Exercise instructions:
Output the entries exactly as they appear. Pictures should not be included.

════════════════════

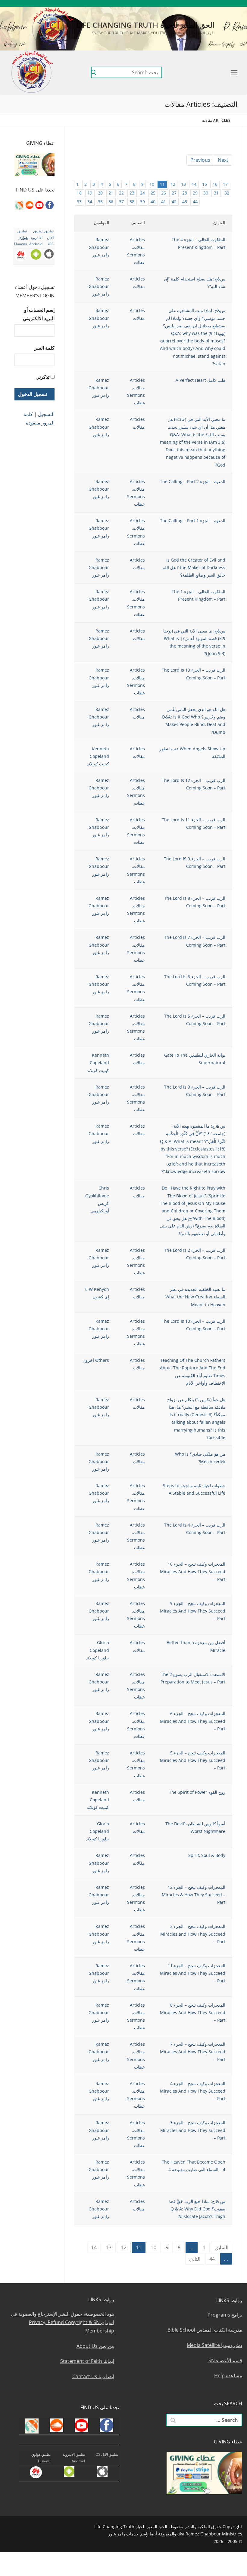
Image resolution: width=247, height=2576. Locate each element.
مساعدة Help (228, 2375)
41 (163, 201)
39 (142, 201)
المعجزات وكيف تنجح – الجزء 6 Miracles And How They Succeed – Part (192, 1721)
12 (172, 184)
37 (121, 201)
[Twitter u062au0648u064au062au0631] (208, 3)
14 (194, 184)
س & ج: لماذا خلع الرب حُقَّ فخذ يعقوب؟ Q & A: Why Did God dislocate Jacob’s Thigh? (197, 2208)
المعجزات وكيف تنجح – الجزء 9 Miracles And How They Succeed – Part (192, 1610)
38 (132, 201)
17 (225, 184)
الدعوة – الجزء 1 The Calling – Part (192, 520)
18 (79, 193)
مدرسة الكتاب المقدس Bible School (204, 2329)
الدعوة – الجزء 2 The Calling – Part (192, 481)
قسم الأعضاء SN (225, 2360)
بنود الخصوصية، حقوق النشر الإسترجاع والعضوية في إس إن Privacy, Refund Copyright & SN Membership (62, 2322)
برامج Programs (225, 2314)
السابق (221, 2247)
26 (163, 193)
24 (142, 193)
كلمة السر (44, 348)
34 (89, 201)
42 (174, 201)
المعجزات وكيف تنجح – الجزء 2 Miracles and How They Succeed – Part (192, 1933)
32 (226, 193)
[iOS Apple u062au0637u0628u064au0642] (164, 3)
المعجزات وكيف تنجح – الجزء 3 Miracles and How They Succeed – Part (192, 2130)
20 (100, 193)
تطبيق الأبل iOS (49, 237)
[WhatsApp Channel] (190, 3)
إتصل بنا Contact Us (93, 2376)
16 (215, 184)
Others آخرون (96, 1360)
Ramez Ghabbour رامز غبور (99, 247)
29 (195, 193)
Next (223, 160)
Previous (200, 160)
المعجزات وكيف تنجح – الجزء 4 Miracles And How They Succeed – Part (192, 2091)
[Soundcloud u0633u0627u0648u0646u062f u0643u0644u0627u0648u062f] (217, 3)
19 (89, 193)
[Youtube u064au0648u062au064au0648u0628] (225, 3)
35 (100, 201)
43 (184, 201)
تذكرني (42, 377)
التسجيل (46, 414)
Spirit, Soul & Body (206, 1855)
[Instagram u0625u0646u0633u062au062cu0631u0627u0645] (199, 3)
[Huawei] (155, 3)
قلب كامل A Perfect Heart (200, 380)
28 (184, 193)
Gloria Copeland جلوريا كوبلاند (97, 1650)
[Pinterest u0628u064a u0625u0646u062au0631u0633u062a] (181, 3)
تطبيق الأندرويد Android (35, 237)
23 (132, 193)
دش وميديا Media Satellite (214, 2345)
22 (121, 193)
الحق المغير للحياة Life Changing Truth (145, 24)
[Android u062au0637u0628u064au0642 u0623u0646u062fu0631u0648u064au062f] (172, 3)
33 (79, 201)
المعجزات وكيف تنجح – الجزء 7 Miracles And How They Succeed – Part (192, 2051)
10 (151, 184)
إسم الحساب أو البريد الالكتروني (39, 314)
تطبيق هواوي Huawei (21, 237)
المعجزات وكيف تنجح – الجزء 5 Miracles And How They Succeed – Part (192, 1760)
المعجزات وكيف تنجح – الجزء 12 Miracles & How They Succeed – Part (193, 1894)
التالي (194, 2259)
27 (174, 193)
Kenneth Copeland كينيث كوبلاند (98, 756)
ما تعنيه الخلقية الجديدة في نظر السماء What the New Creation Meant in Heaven (195, 1296)
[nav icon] (232, 72)
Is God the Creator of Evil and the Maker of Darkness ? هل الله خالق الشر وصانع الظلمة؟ (194, 567)
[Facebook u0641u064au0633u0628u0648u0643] (233, 3)
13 (183, 184)
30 (205, 193)
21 (110, 193)
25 (153, 193)
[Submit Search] (94, 72)
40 (153, 201)
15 (204, 184)
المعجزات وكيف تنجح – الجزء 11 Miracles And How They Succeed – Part (192, 1973)
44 (195, 201)
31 (216, 193)
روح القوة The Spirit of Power (197, 1792)
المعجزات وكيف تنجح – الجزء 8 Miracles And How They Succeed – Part (192, 2012)
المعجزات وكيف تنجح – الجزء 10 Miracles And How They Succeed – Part (192, 1571)
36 (110, 201)
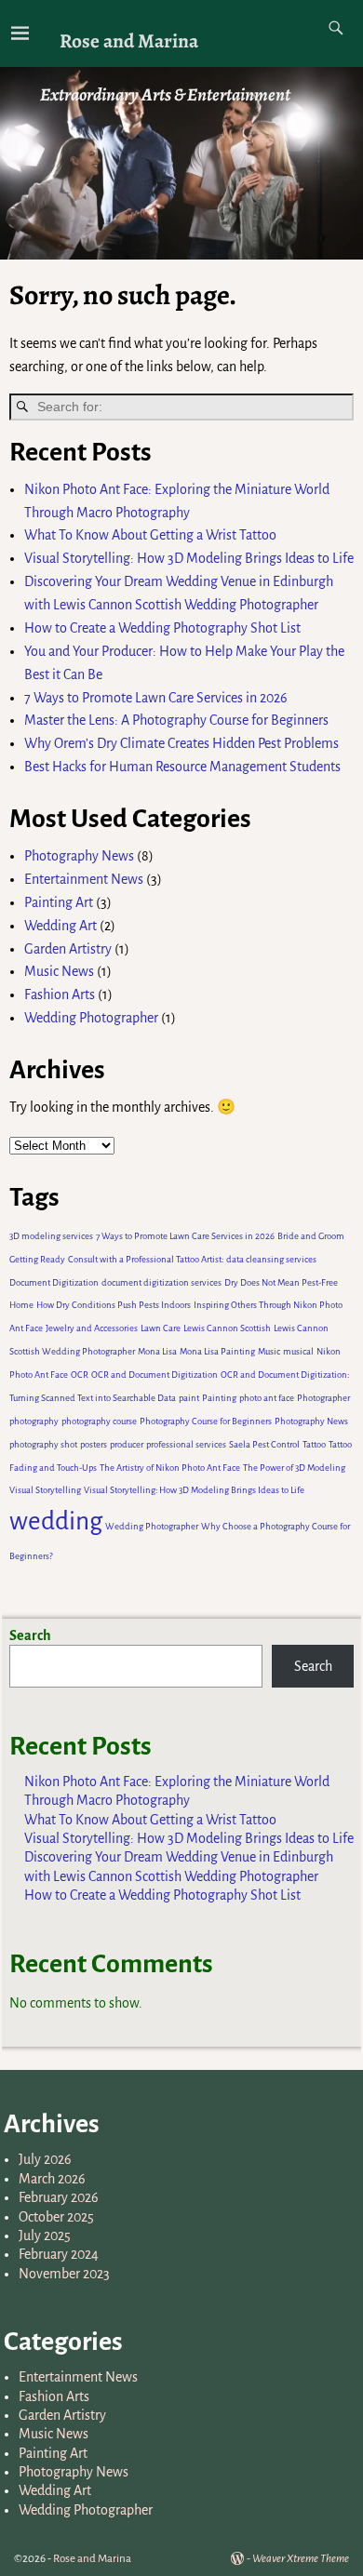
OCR (79, 1374)
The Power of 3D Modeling (294, 1467)
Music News (59, 971)
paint (189, 1398)
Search (30, 1635)
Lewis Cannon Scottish (227, 1328)
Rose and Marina (129, 40)
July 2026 (45, 2159)
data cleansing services (271, 1259)
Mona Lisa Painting (217, 1351)
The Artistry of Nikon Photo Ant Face (170, 1467)
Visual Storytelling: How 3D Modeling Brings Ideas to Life (189, 558)
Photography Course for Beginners (206, 1421)
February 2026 (59, 2197)
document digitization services (161, 1282)
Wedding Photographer (91, 1017)
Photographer (323, 1398)
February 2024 (59, 2254)
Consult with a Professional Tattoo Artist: (145, 1259)
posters (93, 1444)
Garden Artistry (68, 948)
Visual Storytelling (45, 1490)
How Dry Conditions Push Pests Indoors (113, 1305)
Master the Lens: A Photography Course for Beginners (176, 720)
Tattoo (314, 1444)
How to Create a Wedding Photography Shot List (162, 628)
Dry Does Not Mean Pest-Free (281, 1282)
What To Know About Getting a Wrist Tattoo (150, 534)
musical (298, 1351)
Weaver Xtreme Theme (300, 2559)
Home (21, 1305)
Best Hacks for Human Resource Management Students (182, 766)
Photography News (79, 855)
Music (269, 1351)
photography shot (43, 1444)
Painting (219, 1398)
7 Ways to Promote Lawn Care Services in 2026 (157, 697)
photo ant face (266, 1398)
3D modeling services (51, 1236)
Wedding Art (60, 925)
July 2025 (45, 2235)
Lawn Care (161, 1328)
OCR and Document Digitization (154, 1374)
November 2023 (64, 2273)
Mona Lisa (157, 1351)
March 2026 (52, 2178)
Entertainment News (83, 879)
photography (34, 1421)
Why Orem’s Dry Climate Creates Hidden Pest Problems (181, 743)
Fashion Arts (59, 994)
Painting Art (58, 902)
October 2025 (56, 2216)
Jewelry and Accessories (92, 1328)
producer (126, 1444)
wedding (55, 1521)
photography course (99, 1421)
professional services (186, 1444)
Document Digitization (54, 1282)
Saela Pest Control (264, 1444)
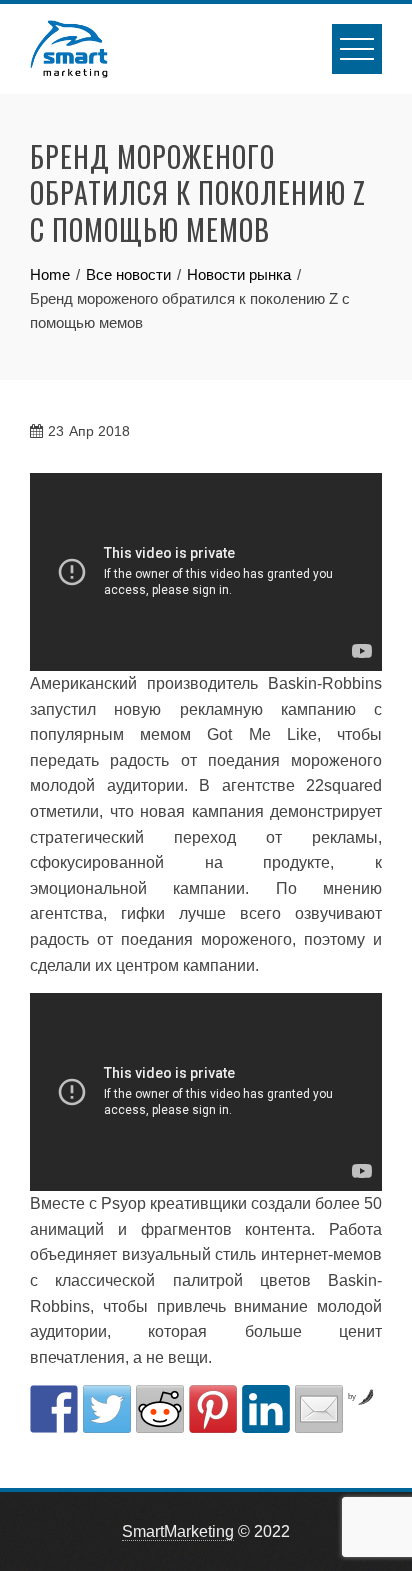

════════════════════

Task solution:
Image resolution: width=247, height=2576. Locate each element.
مساعدة Help (228, 2375)
41 (163, 201)
39 (142, 201)
المعجزات وكيف تنجح – الجزء 6 Miracles And How They Succeed – Part (192, 1721)
12 (172, 184)
37 (121, 201)
[Twitter u062au0648u064au062au0631] (208, 3)
14 (194, 184)
س & ج: لماذا خلع الرب حُقَّ فخذ يعقوب؟ Q & A: Why Did God dislocate Jacob’s Thigh? (197, 2208)
المعجزات وكيف تنجح – الجزء 9 Miracles And How They Succeed – Part (192, 1610)
38 (132, 201)
17 (225, 184)
الدعوة – الجزء 1 The Calling – Part (192, 520)
18 (79, 193)
مدرسة الكتاب المقدس Bible School (204, 2329)
الدعوة – الجزء 2 The Calling – Part (192, 481)
قسم الأعضاء SN (225, 2360)
بنود الخصوصية، حقوق النشر الإسترجاع والعضوية في إس إن Privacy, Refund Copyright & SN Membership (62, 2322)
برامج Programs (225, 2314)
السابق (221, 2247)
26 (163, 193)
24 (142, 193)
كلمة السر (44, 348)
34 (89, 201)
42 (174, 201)
المعجزات وكيف تنجح – الجزء 2 Miracles and How They Succeed – Part (192, 1933)
32 (226, 193)
[iOS Apple u062au0637u0628u064au0642] (164, 3)
المعجزات وكيف تنجح – الجزء 3 Miracles and How They Succeed – Part (192, 2130)
20 (100, 193)
تطبيق الأبل iOS (49, 237)
[WhatsApp Channel] (190, 3)
إتصل بنا Contact Us (93, 2376)
16 (215, 184)
Others آخرون (96, 1360)
Ramez Ghabbour رامز غبور (99, 247)
29 (195, 193)
Next (223, 160)
Previous (200, 160)
المعجزات وكيف تنجح – الجزء 4 Miracles And How They Succeed – Part (192, 2091)
[Soundcloud u0633u0627u0648u0646u062f u0643u0644u0627u0648u062f] (217, 3)
19 (89, 193)
[Youtube u064au0648u062au064au0648u0628] (225, 3)
35 (100, 201)
43 (184, 201)
تذكرني (42, 377)
التسجيل (46, 414)
Spirit, Soul & Body (206, 1855)
[Instagram u0625u0646u0633u062au062cu0631u0627u0645] (199, 3)
[Huawei] (155, 3)
قلب كامل A Perfect Heart (200, 380)
28 (184, 193)
Gloria Copeland جلوريا كوبلاند (97, 1650)
[Pinterest u0628u064a u0625u0646u062au0631u0633u062a] (181, 3)
تطبيق الأندرويد Android (35, 237)
23 (132, 193)
دش وميديا Media Satellite (214, 2345)
22 (121, 193)
الحق المغير للحياة Life Changing Truth (145, 24)
[Android u062au0637u0628u064au0642 u0623u0646u062fu0631u0648u064au062f] (172, 3)
33 (79, 201)
المعجزات وكيف تنجح – الجزء 7 Miracles And How They Succeed – Part (192, 2051)
10 (151, 184)
إسم الحساب أو البريد الالكتروني (39, 314)
تطبيق هواوي Huawei (21, 237)
المعجزات وكيف تنجح – الجزء 5 Miracles And How They Succeed – Part (192, 1760)
المعجزات وكيف تنجح – الجزء 12 Miracles & How They Succeed – Part (193, 1894)
التالي (194, 2259)
27 (174, 193)
Kenneth Copeland كينيث كوبلاند (98, 756)
ما تعنيه الخلقية الجديدة في نظر السماء What the New Creation Meant in Heaven (195, 1296)
[nav icon] (232, 72)
Is God the Creator of Evil and the Maker of Darkness ? هل الله خالق الشر وصانع الظلمة؟ (194, 567)
[Facebook u0641u064au0633u0628u0648u0643] (233, 3)
13 (183, 184)
30 (205, 193)
21 (110, 193)
25 (153, 193)
[Submit Search] (94, 72)
40 (153, 201)
15 (204, 184)
المعجزات وكيف تنجح – الجزء 11 Miracles And How They Succeed – Part (192, 1973)
44 (195, 201)
31 (216, 193)
روح القوة The Spirit of Power (197, 1792)
المعجزات وكيف تنجح – الجزء 8 Miracles And How They Succeed – Part (192, 2012)
المعجزات وكيف تنجح – الجزء 10 Miracles And How They Succeed – Part (192, 1571)
36 (110, 201)
OCR (79, 1374)
The Power of 3D Modeling (294, 1467)
Music News (59, 971)
paint (189, 1398)
Search (30, 1635)
Lewis Cannon Scottish (227, 1328)
Rose and Marina (129, 40)
July 2026 (45, 2159)
data cleansing services (271, 1259)
Mona Lisa Painting (217, 1351)
The Artistry of Nikon Photo Ant Face (170, 1467)
Visual Storytelling: How 3D Modeling Brings Ideas to Life (189, 558)
Photography Course for Beginners (206, 1421)
February 2026 (59, 2197)
document digitization services (161, 1282)
Wedding Photographer (91, 1017)
Photographer (323, 1398)
February 2024 (59, 2254)
Consult with a Professional Tattoo Artist: (145, 1259)
posters (93, 1444)
Garden Artistry (68, 948)
Visual Storytelling (45, 1490)
How Dry Conditions Push Pests Indoors (113, 1305)
Master the Lens: A Photography Course for Beginners (176, 720)
Tattoo (314, 1444)
How to Create a Wedding Photography Shot List (162, 628)
Dry Does Not Mean Pest-Free (281, 1282)
What To Know About Getting a Wrist Tattoo (150, 534)
musical (298, 1351)
Weaver Xtreme Theme (300, 2559)
Home (21, 1305)
Best Hacks for Human Resource Management Students (182, 766)
Photography News (79, 855)
Music (269, 1351)
photography shot (43, 1444)
Painting (219, 1398)
7 Ways to Promote Lawn Care Services in 2026 (157, 697)
photo ant face (266, 1398)
3D modeling services (51, 1236)
Wedding Art (60, 925)
July 2025 (45, 2235)
Lawn Care (161, 1328)
OCR and Document Digitization (154, 1374)
November 2023 (64, 2273)
Mona Lisa (157, 1351)
March 2026 (52, 2178)
Entertainment News (83, 879)
photography (34, 1421)
Why Orem’s Dry Climate Creates Hidden Pest Problems (181, 743)
Fashion Arts (59, 994)
Painting Art (58, 902)
October 2025 (56, 2216)
Jewelry and Accessories (92, 1328)
producer (126, 1444)
wedding (55, 1521)
photography course (99, 1421)
professional services (186, 1444)
Document Digitization (54, 1282)
Saela Pest Control (264, 1444)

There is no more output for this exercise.